● SOURCE EXTRACT
=======

- 1907 mine
- 37°58′47″N 120°14′53″W﻿ / ﻿37.97983°N 120.248086°W
- Location: Just north of Tuolumne, California, on Tuolumne Road

History
- Built: 1853, 173 years ago

Site notes
- Architect: Cherokee Brother
- Architectural style: 49 Mining town

California Historical Landmark
- Designated: December 11, 1949
- Reference no.: 445

= Cherokee, Tuolumne County, California =

Historical place in Tuolumne County, United States

Cherokee, California is a historical mining town site in Tuolumne in Tuolumne County, California, United States. The site of Cherokee, California is a California Historical Landmark No. 410 listed on December 11, 1949. The Scott brothers, descendants of the Cherokee Tribe, discovered gold in 1853 in Tuolumne County.

=======

● RECORDED DATA
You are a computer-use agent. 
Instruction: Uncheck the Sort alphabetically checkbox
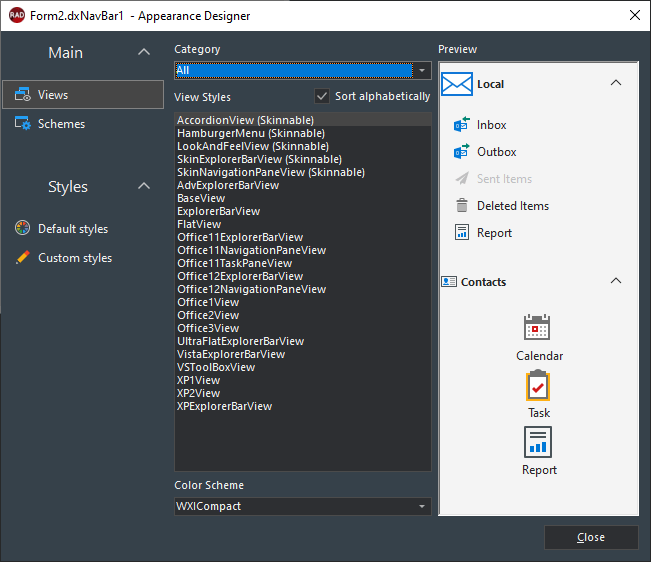pos(322,97)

=======

● SHORT TASK 1
According to the article on Cherokee, California, who found gold in Tuolumne County in 1853?
● SHORT TASK 2
Sum up the article on Cherokee, California in two sentences.
● SHORT TASK 3
Pick up the article on Cherokee, California after its last sentence and keep writing.
The data has nothing to do with the article on Cherokee, California.

● TASK RESPONSE 1
The Scott brothers, descendants of the Cherokee Tribe.

● TASK RESPONSE 2
Cherokee is a historical mining town site in Tuolumne, in Tuolumne County, California, and the site was listed as a California Historical Landmark on December 11, 1949. In 1853, the Scott brothers, descendants of the Cherokee Tribe, discovered gold in Tuolumne County.

● TASK RESPONSE 3
Soon many placer mines started in the valley of Cherokee and the town of Cherokee was founded. When the placer gold panning (diggins) ran out, some quartz mines opened around Cherokee. Cherokee was the first mining town in the East Best of the California Mother Lode. Cherokee supported the other nearby mining camp of Independence, Little Jessie, Mary Ellen, Plowboy and Excelsior. At its peak Cherokee had a population of 700 in 1856. After the gold ran out the Scanvino brothers, Domingo and Ciovanni, from Italy, started a family farm that replaced Cherokee. Cherokee is now a neighborhood of Tuolumne City. A marker at the site was place there by the California Centennials Commission on December 11, 1949 (marker now maybe missing or moved).

Main early mines in Cherokee were the Carlotta Mine, Carlotta placer, Central Mine, Chicken Feed placer, Columbus Mine, Cuno placer, Gibson Mine, Hidden Treasure Mine, Laura & North Star Mine, Pennsylvania Mine, Porto Fino Mine, Prudhomme Mine. Cordova Mine., Star placer and Washington placer.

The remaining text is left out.